Important Sensitive Data Instructions
Cloud storage (specified in Workgroup code and model artifacts storage section in the instructions that follow) is owned by Rhino. Please DO NOT upload sensitive information such as proprietary datasets. For sensitive data, please use the instructions in Creating a New Dataset or Dataset Version instead.
Overview
For your code to be able to access files while running in your agent we need do 4 steps:
- Set up a bucket to upload your files
- Upload files to your designated bucket
- Reference your files in your code
- Use your files in a specific run
Find the bucket to upload your files
The bucket is created as part of the onboarding process into the FCP by client request, you can find it in your settings page under Containers & Artifacts. Here is how to find it.
- In your project, select the settings button (it looks like a sprocket at the bottom left side of the page.
-
In the Settings menu, which is near the top of the screen on the left side of the window, select Containers & Artifacts.
- Your storage bucket and bucket prefix appear in the Workgroup code and model artifacts storage part of the page.
Upload files to your designated bucket
AWS offers many alternative ways to upload files to an S3 bucket. We've also provided a script in our user_resource repository you can use: upload-file-to-s3.sh.

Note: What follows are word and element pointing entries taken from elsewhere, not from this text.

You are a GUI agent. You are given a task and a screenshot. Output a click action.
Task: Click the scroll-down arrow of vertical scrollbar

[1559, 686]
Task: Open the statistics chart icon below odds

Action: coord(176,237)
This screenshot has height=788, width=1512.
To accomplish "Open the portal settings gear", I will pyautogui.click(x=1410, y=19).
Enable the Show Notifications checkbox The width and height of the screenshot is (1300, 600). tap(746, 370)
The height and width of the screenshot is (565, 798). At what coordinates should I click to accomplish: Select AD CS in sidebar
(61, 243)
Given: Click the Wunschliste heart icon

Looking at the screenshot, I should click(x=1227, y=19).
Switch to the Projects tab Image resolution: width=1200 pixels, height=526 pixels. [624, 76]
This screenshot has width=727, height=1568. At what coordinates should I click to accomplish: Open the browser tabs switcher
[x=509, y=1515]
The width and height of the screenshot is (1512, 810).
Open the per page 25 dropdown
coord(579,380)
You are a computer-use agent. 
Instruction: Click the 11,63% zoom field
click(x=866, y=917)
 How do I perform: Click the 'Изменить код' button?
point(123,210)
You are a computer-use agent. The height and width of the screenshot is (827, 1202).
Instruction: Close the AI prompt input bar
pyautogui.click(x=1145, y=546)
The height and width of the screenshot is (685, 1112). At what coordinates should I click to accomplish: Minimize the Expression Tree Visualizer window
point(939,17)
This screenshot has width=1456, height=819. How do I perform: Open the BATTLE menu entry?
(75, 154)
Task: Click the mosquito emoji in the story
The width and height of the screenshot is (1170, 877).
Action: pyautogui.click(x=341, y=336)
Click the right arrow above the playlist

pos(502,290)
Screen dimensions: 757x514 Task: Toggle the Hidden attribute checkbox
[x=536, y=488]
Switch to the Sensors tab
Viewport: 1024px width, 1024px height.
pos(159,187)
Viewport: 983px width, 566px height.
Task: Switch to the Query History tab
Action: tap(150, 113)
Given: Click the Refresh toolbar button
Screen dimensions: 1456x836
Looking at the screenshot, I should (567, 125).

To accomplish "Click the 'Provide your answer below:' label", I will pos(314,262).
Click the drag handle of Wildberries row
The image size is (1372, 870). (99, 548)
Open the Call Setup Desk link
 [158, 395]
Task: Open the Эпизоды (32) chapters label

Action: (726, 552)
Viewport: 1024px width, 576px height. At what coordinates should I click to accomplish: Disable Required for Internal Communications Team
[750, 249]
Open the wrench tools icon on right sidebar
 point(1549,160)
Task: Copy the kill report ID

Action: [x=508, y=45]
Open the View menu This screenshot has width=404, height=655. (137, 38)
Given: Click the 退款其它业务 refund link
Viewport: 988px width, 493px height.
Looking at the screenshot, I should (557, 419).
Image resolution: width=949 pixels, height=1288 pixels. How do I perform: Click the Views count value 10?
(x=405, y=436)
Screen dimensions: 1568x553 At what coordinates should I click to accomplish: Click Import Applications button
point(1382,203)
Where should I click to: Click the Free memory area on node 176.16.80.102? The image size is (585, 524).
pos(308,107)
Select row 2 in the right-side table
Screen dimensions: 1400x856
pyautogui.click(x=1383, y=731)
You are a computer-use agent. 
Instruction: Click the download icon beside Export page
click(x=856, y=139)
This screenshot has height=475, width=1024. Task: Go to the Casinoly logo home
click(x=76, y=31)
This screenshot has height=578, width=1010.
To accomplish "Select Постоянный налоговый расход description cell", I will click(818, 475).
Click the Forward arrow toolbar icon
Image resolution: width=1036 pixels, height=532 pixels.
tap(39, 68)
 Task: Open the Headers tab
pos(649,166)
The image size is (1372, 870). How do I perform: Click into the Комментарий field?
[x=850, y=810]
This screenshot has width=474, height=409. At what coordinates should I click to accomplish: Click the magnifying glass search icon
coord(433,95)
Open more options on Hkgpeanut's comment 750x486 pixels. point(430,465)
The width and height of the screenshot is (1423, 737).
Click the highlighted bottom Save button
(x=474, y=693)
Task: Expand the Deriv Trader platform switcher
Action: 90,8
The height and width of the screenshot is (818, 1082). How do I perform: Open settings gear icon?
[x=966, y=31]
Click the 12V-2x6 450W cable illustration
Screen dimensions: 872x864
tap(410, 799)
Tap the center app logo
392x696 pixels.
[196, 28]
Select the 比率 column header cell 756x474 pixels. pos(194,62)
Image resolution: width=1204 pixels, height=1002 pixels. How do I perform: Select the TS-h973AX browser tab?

You need to define your S3 credentials and then you can call the script like this:
./upload-file-to-s3.sh the_folder_to_upload storage_bucket bucket_prefix your_path_in_bucketFor the example above, if you wanted to upload files in a local folder (called "local_folder" in the below example) and store them in a folder in FCP called "my_files", the command would be:
./upload-file-to-s3.sh ./local_folder external-files-rhino-health-dev my_filesReference your files in your code
When creating your code object, you can reference your external files by referencing them in the following path:
/external_data/the_folder_in_s3_you_want_to_upload_to/filenameFor the example above, assuming you uploaded `model_params.txt` file under `my_files`, the file would be accessible during runtime in
/external_data/my_files/model_params.txtAn example of Python code to read your file data into a `text` variable would look like as follows:
from pathlib import Path
text = Path('/external_data/my_files/model_params.txt').read_text()Use your files in a specific run
Once your code points to your external files, and the code object is created, you can run the code and specify the files you want to use in your code run. In the UI, you can simply select them from a dropdown
Alternatively, you can also use the SDK. See this notebook to use external files via SDK for more details.